Re: [Vo]:DIA-08-0911-003 text

2009-11-18 Thread Terry Blanton
I used to do things like that just to agitate him.

He usually responded.

Terry

On Wed, Nov 18, 2009 at 11:53 AM, Michael Foster  wrote:

> I don't suppose it would do any good to send a copy of this to our friend
> Mr. Parks. Might be fun though.
>
> M.
>
>
>
>
>


Re: [Vo]:DIA-08-0911-003 text

2009-11-18 Thread Jed Rothwell

Michael Foster wrote:

I don't suppose it would do any good to send a copy of this to our 
friend Mr. Parks. Might be fun though.


Dr. Park, not Mr. Parks.

No, it would not do any good.

I expect he will hear about it soon.

- Jed



Re: [Vo]:DIA-08-0911-003 text

2009-11-18 Thread Michael Foster
I don't suppose it would do any good to send a copy of this to our friend Mr. 
Parks. Might be fun though.

M.


  



Re: [Vo]:DIA-08-0911-003 text

2009-11-17 Thread Jed Rothwell
I informed the author there are some spelling errors, and footnotes 
#11 and #14 are the same. I asked her to provide another copy of the 
paper in text Acrobat format. So maybe I will get a copy the easy way.


Thanks again to Michel Jullian for finding human spelling errors:

Fleischman

Spzak


(I think the others were OCR errors.)

- Jed



RE: [Vo]:DIA-08-0911-003 text

2009-11-17 Thread Jed Rothwell

Lawrence de Bivort wrote:


Would there be any utility to taking your text and adding some formatting to
resemble the actual report? (I'm not suggesting that you must be the one to
do it.)


It will preserve the formatting if I export it to Microsoft Word or 
HTML. If I am going to go to the trouble to do that I might as well 
convert the whole thing to text Acrobat, the format God intended 
Acrobat files should be. But that would be a large departure from the 
original. I would have to rustle up new copies of the graphic images 
to make it look half decent. It reduces the file size to 112 KB, 
which is temping. 4 MB is ridiculous. (I just did a test run conversion.)


Michel Jullian wrote:


Fleischman
Internationa] Conference
Japan Journal oj Applied Physics
Spzak
Thennochimicc Acta
Spzak


Thanks. I will make these corrections to the ABBYY file. Not sure 
what to do with it after that.


- Jed



Re: [Vo]:DIA-08-0911-003 text

2009-11-17 Thread Michel Jullian
2009/11/17 Jed Rothwell :
> [Here is the corrected text from the DIA report, ABBYY version.
> Unfortunately, this is not the underlying text in the version I uploaded.
> That has more OCR errors. I believe there are no OCR errors here, but I have
> not checked closely. - JR]

Gmail's spellchecker, after massive use of the "ignore" command for
correctly spelt surnames, reveals a couple residual errors, which are
not all the OCR's fault:

Fleischman
Internationa] Conference
Japan Journal oj Applied Physics
Spzak
Thennochimicc Acta
Spzak



RE: [Vo]:DIA-08-0911-003 text

2009-11-17 Thread Lawrence de Bivort
Many thanks, Jed.

Would there be any utility to taking your text and adding some formatting to
resemble the actual report? (I'm not suggesting that you must be the one to
do it.)

■ Brief
Retype the passage of the mailing-list thread that begins with the words containing "No, it would" and ends with "our friend Mr.", keeping every character as it is. The data that comes after this thread isn't needed for anything here.

■ Collected data
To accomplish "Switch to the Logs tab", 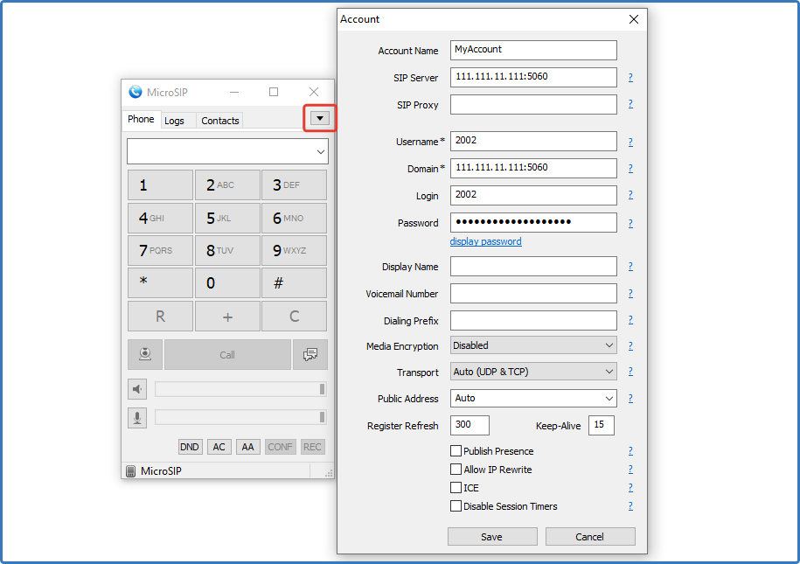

■ Response to the task
No, it would not do any good.

I expect he will hear about it soon.

- Jed



Re: [Vo]:DIA-08-0911-003 text

2009-11-18 Thread Michael Foster
I don't suppose it would do any good to send a copy of this to our friend Mr.